Childhood adultification

From UBC Wiki

Summary

Childhood adultification involves children being exposed to adult knowledge and engaging in behaviours understood as adult-like (such as taking on caregiving or provider roles in the family). The child transitions to adult-like personas/family roles, typically driven by a necessary dependence on them to meet family daily survival needs and limited housing options. This is often with limited guidance and is correlated with high poverty rates. Compare childhood adultification with the 'hurried child', which is often typically of middle class families and is a redefinition of childhood focused on building human/social capital as quickly as possibly. While the hurried child remains 'in sync' with that typical norms of being a child, childhood adultification is 'out of sync' with what they are 'supposed' to do.

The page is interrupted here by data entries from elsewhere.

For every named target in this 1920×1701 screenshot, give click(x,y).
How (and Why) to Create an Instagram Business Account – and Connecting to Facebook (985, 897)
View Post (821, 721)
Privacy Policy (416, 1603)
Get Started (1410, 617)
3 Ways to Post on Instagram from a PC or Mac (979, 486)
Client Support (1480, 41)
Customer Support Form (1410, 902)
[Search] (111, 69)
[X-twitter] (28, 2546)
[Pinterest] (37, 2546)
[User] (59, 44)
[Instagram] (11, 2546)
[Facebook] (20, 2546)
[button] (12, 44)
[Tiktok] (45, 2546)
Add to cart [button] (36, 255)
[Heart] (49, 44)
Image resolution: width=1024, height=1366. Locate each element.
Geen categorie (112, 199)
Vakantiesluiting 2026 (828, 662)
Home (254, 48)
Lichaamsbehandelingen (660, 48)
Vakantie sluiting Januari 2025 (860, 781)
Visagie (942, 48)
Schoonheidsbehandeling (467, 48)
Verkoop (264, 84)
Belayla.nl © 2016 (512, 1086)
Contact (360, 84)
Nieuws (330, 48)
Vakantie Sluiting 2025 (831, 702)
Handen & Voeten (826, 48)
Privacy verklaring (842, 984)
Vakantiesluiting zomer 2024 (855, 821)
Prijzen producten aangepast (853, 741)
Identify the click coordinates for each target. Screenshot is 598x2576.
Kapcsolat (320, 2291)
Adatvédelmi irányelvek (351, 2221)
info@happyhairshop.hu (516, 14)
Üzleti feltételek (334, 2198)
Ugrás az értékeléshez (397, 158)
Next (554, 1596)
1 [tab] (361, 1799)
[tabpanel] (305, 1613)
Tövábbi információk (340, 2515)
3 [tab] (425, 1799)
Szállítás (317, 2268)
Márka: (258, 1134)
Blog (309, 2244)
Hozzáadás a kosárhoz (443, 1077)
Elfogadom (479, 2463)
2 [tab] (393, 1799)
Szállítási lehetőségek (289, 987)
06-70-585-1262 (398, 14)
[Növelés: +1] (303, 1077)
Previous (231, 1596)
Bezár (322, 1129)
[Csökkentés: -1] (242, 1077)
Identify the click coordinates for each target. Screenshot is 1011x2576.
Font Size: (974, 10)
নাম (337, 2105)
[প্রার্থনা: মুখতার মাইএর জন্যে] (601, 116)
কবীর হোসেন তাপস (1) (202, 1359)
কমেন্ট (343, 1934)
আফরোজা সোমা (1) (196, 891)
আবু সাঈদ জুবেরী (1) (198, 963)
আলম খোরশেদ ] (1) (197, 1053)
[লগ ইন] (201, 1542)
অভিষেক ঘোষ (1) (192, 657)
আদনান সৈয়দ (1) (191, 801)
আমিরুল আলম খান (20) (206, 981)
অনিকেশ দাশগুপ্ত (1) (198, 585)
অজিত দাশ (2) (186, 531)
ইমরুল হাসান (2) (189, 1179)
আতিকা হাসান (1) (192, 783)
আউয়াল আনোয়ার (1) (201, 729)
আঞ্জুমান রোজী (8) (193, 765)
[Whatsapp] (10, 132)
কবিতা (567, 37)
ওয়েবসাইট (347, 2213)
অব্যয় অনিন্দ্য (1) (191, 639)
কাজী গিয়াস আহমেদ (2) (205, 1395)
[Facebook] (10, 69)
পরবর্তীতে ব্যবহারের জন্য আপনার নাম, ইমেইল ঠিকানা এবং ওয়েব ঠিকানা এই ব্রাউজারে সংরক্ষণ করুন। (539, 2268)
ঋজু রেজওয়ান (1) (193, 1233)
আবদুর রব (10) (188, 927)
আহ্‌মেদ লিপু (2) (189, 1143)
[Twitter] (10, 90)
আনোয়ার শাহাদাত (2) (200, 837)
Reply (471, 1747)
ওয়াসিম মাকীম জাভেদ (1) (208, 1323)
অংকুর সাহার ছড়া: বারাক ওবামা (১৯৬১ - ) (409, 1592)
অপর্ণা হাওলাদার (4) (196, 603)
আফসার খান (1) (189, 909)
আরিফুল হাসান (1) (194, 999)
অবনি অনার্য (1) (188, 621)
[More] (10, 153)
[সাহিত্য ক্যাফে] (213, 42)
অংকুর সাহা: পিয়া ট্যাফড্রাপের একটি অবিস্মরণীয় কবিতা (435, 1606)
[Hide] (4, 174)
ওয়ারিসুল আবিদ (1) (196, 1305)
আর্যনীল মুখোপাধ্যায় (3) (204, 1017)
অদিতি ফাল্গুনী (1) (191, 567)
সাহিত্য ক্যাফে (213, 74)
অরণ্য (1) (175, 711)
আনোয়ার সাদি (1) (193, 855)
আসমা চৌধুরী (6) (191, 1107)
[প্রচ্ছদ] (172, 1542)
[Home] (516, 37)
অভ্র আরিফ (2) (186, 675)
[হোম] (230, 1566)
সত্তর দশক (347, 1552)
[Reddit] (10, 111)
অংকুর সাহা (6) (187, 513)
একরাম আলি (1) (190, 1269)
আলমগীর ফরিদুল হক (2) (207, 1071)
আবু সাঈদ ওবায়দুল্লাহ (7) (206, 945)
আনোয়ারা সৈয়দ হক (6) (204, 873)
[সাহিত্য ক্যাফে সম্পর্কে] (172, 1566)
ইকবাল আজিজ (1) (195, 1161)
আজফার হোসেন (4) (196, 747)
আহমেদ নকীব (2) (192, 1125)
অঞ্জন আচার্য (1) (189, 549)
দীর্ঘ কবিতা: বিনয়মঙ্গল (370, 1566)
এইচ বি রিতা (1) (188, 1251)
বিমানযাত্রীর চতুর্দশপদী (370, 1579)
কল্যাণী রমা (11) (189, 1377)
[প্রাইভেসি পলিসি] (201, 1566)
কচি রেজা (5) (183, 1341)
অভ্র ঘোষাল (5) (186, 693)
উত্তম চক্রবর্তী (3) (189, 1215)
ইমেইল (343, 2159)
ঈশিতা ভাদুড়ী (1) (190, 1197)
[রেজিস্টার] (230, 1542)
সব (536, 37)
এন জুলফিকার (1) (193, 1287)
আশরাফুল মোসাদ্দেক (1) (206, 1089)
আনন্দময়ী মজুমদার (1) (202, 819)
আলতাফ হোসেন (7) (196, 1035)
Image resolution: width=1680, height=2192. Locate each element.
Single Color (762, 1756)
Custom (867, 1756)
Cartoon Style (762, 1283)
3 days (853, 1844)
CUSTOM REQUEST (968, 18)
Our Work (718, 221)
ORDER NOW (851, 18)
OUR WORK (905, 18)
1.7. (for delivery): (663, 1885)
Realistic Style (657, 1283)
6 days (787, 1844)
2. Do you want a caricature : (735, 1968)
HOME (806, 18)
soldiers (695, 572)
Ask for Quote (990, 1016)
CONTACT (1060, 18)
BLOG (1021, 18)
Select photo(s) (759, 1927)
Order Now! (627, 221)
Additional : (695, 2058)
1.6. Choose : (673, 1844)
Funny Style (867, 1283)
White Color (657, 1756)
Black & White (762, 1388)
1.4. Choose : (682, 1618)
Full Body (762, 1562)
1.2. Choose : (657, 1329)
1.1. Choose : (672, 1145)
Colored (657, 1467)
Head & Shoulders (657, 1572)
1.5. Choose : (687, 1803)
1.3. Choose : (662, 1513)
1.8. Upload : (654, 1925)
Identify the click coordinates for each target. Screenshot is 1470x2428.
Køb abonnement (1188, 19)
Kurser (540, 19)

Based on ethnographic research with low-income families, Burton theorises 4 stages of childhood adultification:

1) Precocious knowledge: witnessing situations and acquiring knowledge that are advanced for the child’s age; often become aware of financial situations and may share with other children or act on/emulate adult behaviours.

2) Mentored adultification: when a child assumes an adult role with limited supervision from an adult. Often allows the child to feel needed, appreciated, while mostly maintaining the parent-child authority hierarchy.

3) Peerification/spousification: when a child behaves more like a parent’s peer or spouse than like a parent’s subordinate (takes on role of quasi wife, husband or confidante). Peerification will become spousification when the child begins coparenting or becoming a confidante.

4) Parentification: when a child assumes a full-time quasi parent role to their siblings and parents. The most extreme cases are usually when parents are substance abusers, and the child must protect or take care of them as well as their siblings.


Why does childhood adultification happen to certain children in certain families?

  • Birth order and gender: eldest male often breadwinner, eldest female often homemakers/caretakers
  • Perceived early maturity and resilience
  • Specific family needs must be met: sibling care, elder care, jobs, financial management, emotional confidants, communication
  • Reduced parental family resources: inadequate quality time, unavailability, lack of psychological awareness, poor health
  • Reduced social family resources: lack of emotional and material resources from relationships and social networks
  • Strain on parents that pressure children to comfort their parents, help them

Factors that influence childhood adultification

  • Number of adultified siblings
  • Family norms and early assumptions of responsibilities
  • Clarity of hierarchical boundaries between parent and child
  • Rural vs urban areas
  • Transitory vs persistent poverty
  • Broad-based economic restructuring vs individual's lifelong disadvantage
  • Chronic health issues vs healthy
  • Access to childcare and social services
  • Extent of lack of privacy
  • Violent neighbourhoods

Consequences of childhood adultification

  • processing precocious information while unchecked can result in imitation of adult-like behaviours without understanding their meaning or appropriateness
  • may have good life skills, but compromise school attendance/performance
  • may feel needed within the family, but also have a lot of anxiety and worry
  • may feel more confident and independent, but compromised emotional/intimate relationships and forgo marriage, drop out of school, etc


Works Cited

Burton, L. (2007). Childhood adultification in economically disadvantaged families: A conceptual model. Family Relations, 56(4), 329-345.